Extracted material:
━━━━━━━━━━

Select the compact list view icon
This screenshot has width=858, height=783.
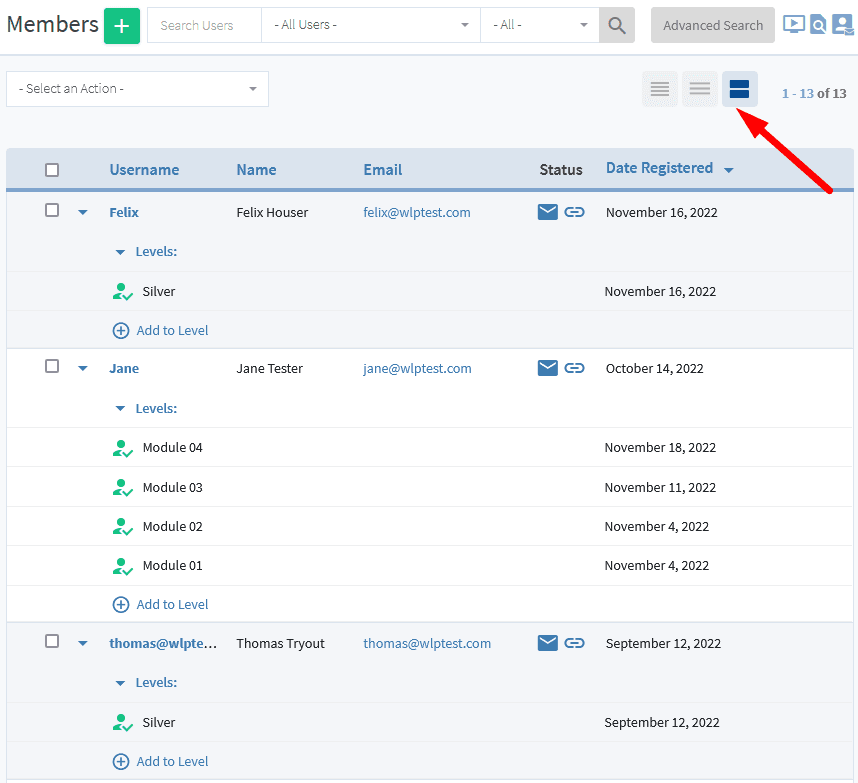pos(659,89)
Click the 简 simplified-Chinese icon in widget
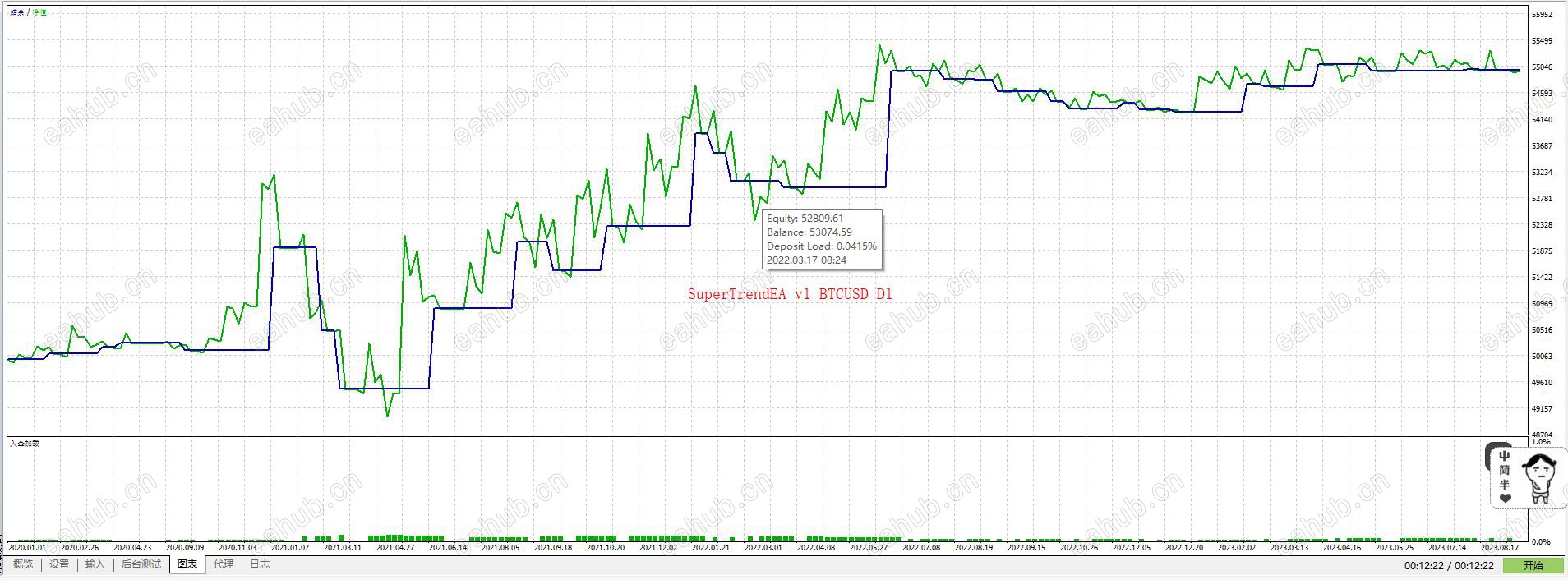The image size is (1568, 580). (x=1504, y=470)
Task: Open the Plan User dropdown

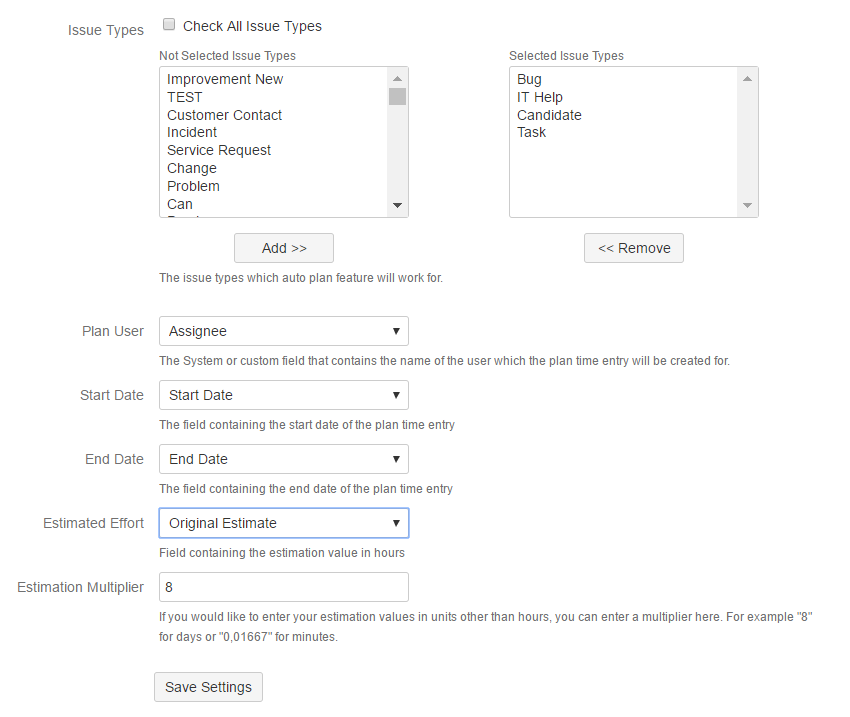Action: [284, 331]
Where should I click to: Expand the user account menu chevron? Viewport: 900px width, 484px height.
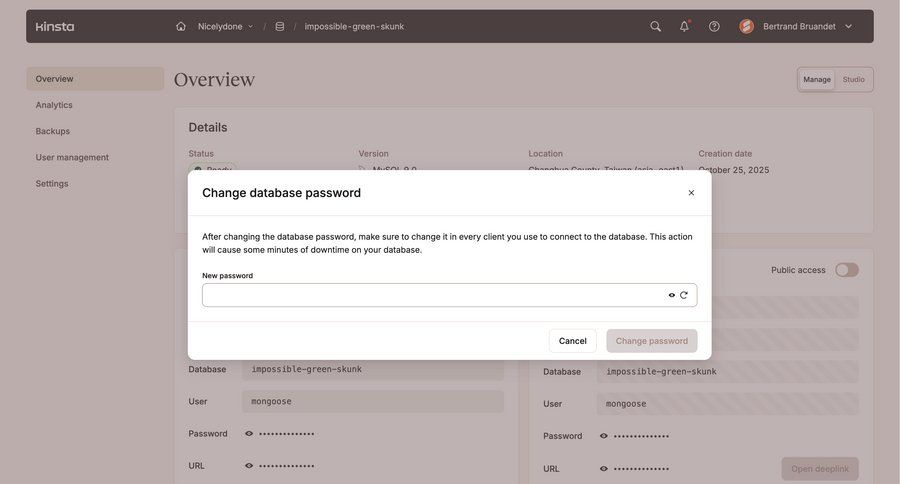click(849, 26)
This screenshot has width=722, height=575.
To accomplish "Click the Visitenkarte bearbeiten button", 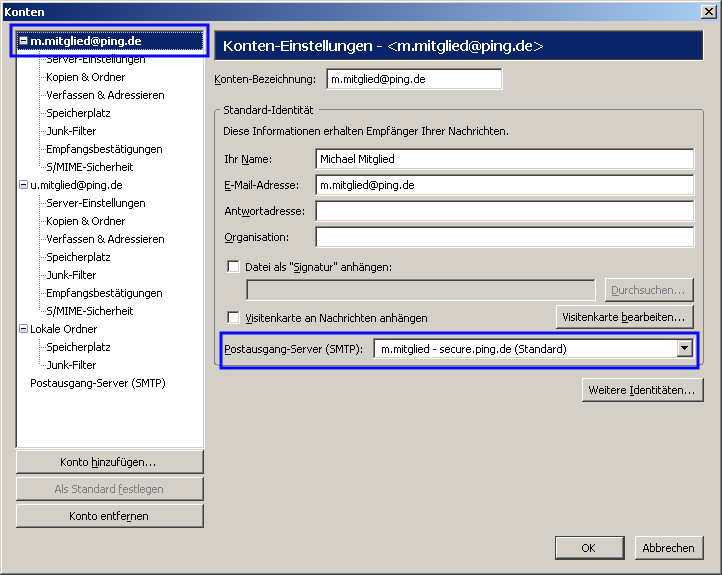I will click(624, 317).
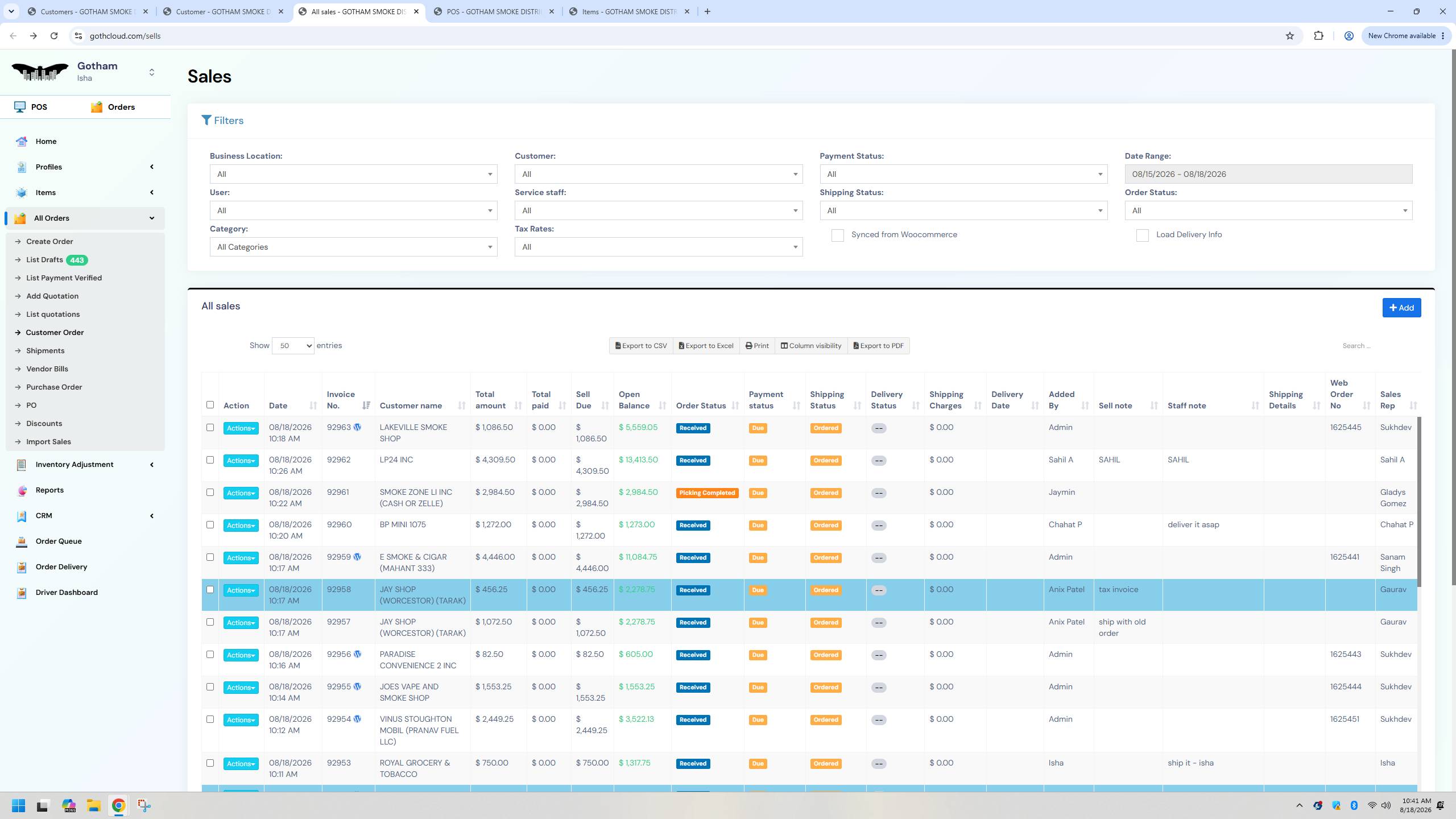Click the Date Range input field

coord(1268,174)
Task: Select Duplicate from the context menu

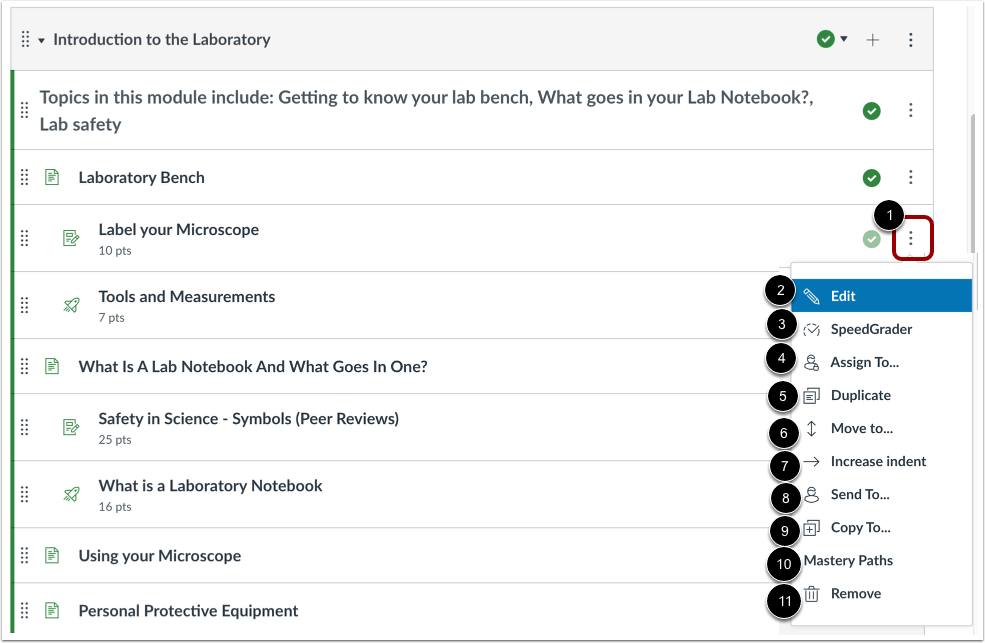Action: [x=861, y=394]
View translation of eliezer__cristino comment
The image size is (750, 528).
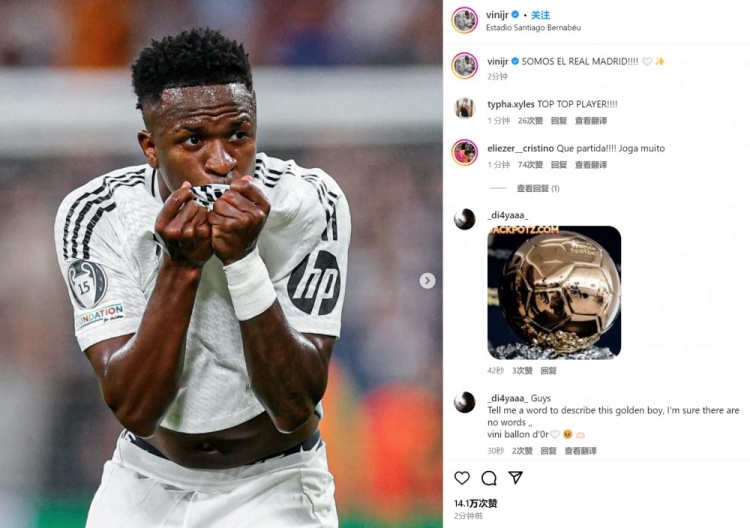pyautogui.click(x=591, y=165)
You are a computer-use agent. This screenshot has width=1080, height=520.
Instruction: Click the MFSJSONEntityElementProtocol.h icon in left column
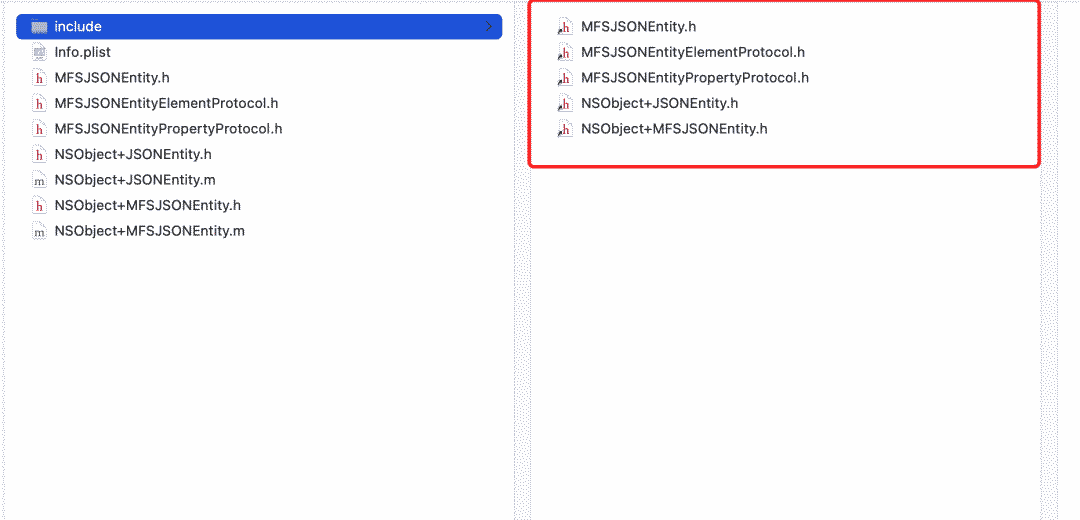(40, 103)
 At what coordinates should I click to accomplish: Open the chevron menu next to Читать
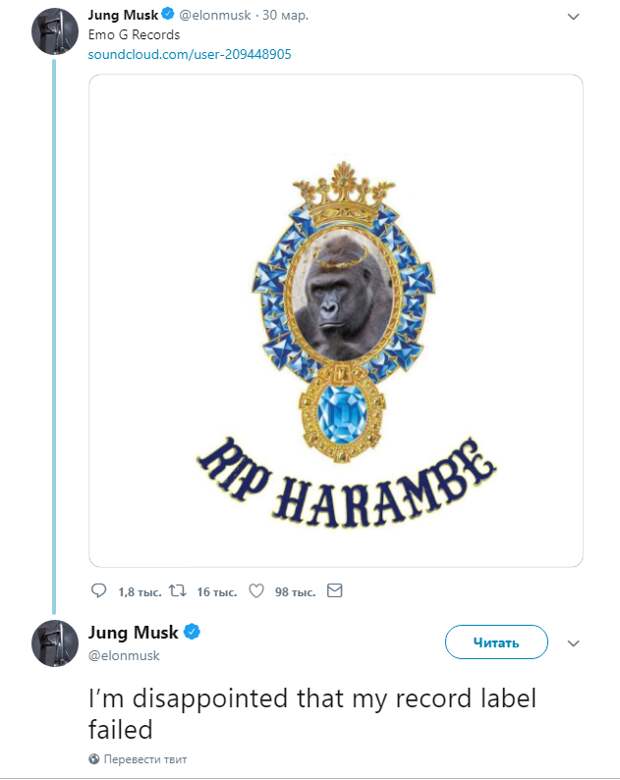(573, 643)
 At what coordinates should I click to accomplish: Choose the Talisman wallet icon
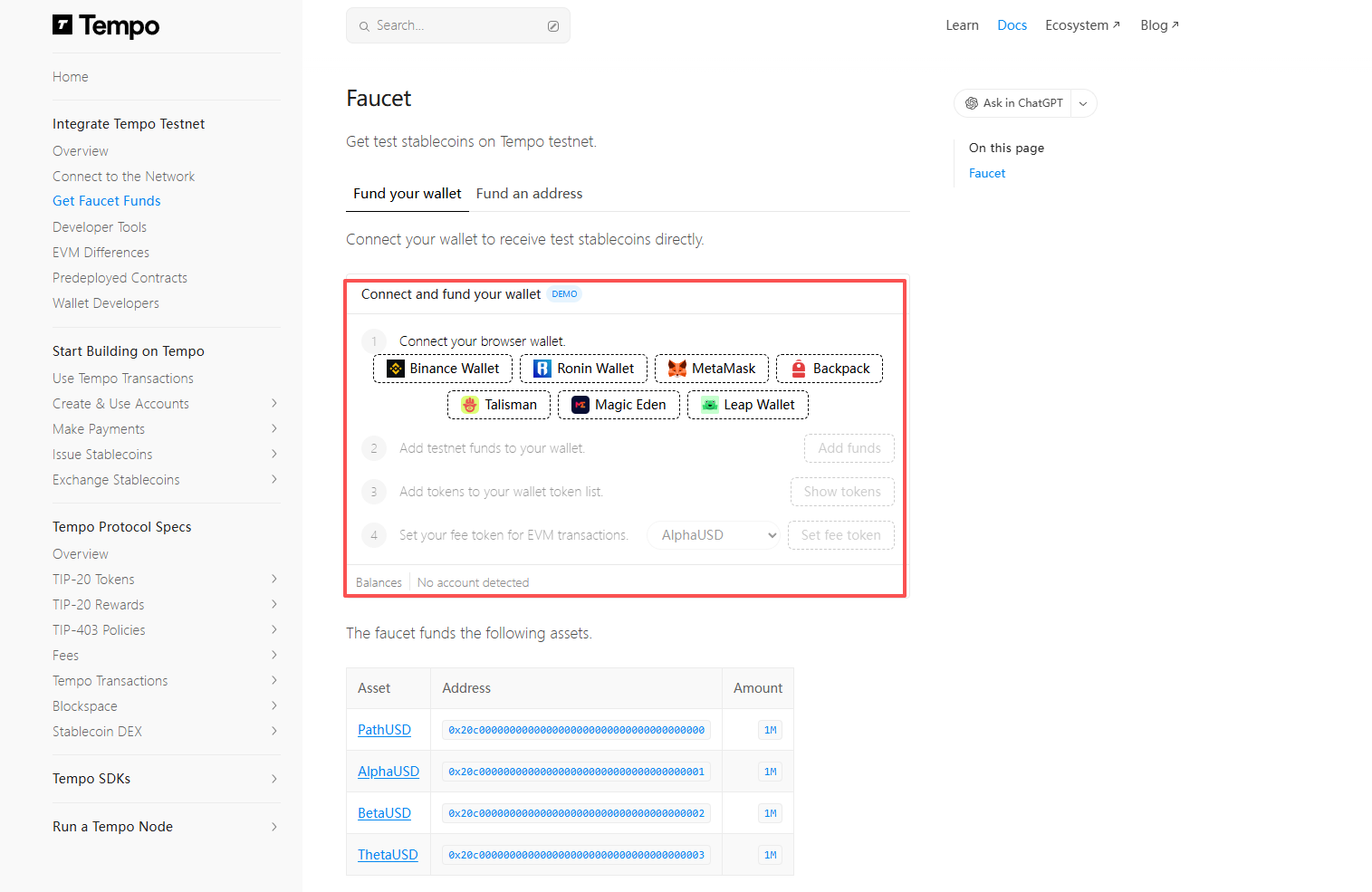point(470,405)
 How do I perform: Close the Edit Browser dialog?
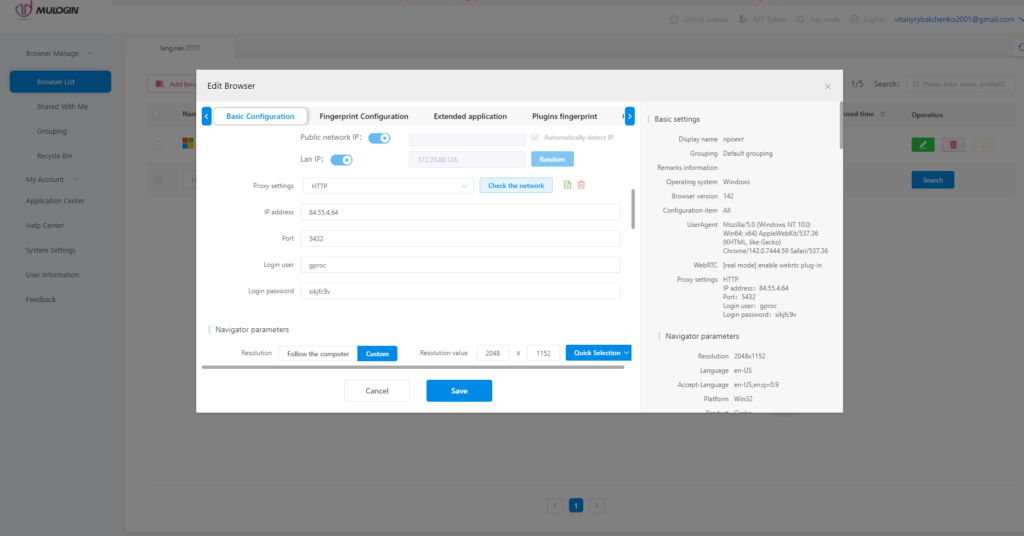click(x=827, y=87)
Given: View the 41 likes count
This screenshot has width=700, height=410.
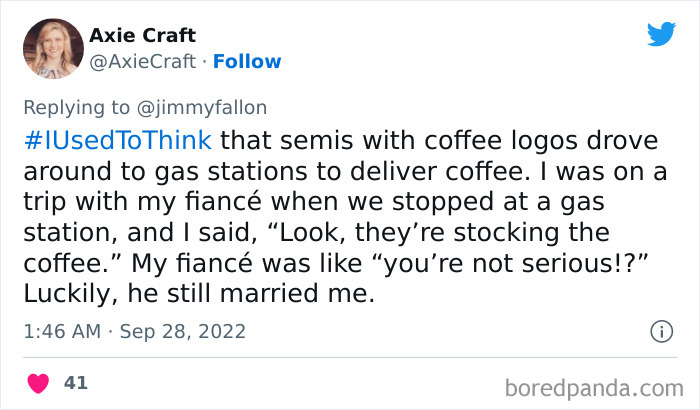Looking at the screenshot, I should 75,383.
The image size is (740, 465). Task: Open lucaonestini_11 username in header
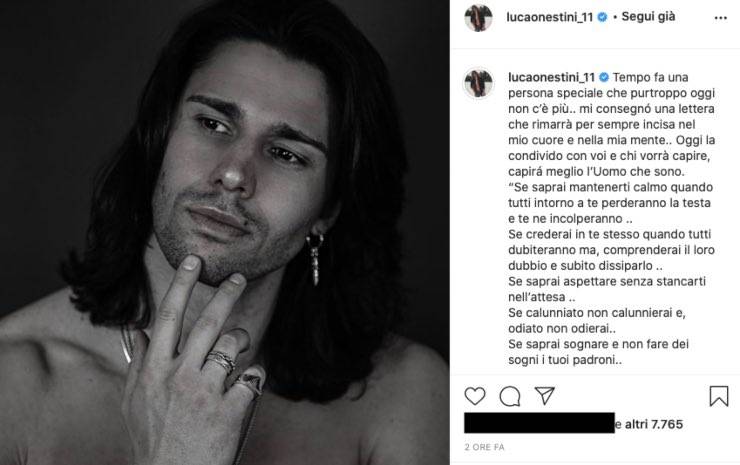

━━━━━━━━━━

Work instruction:
Restate, word for word, each line from the one with "Given: View the 41 likes count" to the end of the entries, both included, and keep every picture out.

Answer space:
Given: View the 41 likes count
This screenshot has width=700, height=410.
Looking at the screenshot, I should 75,383.
The image size is (740, 465). Task: Open lucaonestini_11 username in header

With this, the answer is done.